The PBA on Viva TV was a presentation of Philippine Basketball Association games on Intercontinental Broadcasting Corporation by Viva Entertainment after the company absorbed Vintage Sports.

History
In late 1999, Vintage Television was bought by media giant Viva Entertainment. Prior to the acquisition, Vintage Television have signed a three-year broadcast deal with the PBA earlier that year worth 770 million pesos. They defeated GMA Network, in its bid to enter into the sports broadcasting scene following ABS-CBN's coverage of the then-existing Metropolitan Basketball Association.

From 2000 to 2001, Viva TV broadcast PBA games on Sundays, Wednesdays and Fridays with out of town games covered on Saturdays either live, tape-delay or aired days later. In 2002, at Viva's request, the league scheduled its games on Tuesdays and Thursdays with one game from 6–8, and two double-headers on Saturdays and Sundays to accommodate the airing of the local version of two popular game shows that was also produced by them; (The Weakest Link and Who Wants to Be a Millionaire?).
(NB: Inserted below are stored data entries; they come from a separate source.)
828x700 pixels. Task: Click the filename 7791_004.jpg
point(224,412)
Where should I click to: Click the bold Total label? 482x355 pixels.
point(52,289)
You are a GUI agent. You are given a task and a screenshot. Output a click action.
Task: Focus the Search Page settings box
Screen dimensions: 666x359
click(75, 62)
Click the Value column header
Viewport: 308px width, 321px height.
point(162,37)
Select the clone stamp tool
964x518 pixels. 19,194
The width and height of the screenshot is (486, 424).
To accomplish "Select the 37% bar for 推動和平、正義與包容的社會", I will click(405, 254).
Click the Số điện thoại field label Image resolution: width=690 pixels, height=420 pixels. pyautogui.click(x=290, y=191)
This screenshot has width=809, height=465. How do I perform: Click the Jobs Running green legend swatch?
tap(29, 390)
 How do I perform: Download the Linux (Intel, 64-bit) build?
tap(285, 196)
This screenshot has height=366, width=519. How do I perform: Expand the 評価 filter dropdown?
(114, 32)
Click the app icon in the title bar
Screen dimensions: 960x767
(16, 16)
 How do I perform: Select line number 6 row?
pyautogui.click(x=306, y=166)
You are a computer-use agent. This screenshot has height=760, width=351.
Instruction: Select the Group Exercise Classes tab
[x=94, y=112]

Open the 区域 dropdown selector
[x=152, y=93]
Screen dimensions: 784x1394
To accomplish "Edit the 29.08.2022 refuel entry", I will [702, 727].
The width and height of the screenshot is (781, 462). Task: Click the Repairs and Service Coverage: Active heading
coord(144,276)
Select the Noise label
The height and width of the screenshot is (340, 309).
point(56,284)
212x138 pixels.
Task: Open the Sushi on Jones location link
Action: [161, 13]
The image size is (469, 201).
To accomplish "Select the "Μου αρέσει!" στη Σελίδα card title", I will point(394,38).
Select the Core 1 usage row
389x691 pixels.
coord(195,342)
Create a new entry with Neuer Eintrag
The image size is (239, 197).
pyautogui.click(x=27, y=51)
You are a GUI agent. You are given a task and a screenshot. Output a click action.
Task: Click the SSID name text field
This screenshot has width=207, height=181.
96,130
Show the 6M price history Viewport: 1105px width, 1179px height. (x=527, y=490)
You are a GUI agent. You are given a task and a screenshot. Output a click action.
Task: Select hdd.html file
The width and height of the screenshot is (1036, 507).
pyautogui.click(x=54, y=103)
This led to a sudden decrease in ratings and the league shifted back its 2001 schedule at the start of the semifinals of the Commissioner's Cup.

Noli Eala and Ed Picson were the main play-by-play commentators from 2000 to 2002. However, Picson left the network at midseason following a fallout between him and the network. He would return to cover PBA games for the PBA on ABC broadcast in 2004.

At the end of the 2002 season, Viva left a significant amount of debt to the league. They tried to bid for a new contract with the league but was defeated by the NBN-IBC consortium.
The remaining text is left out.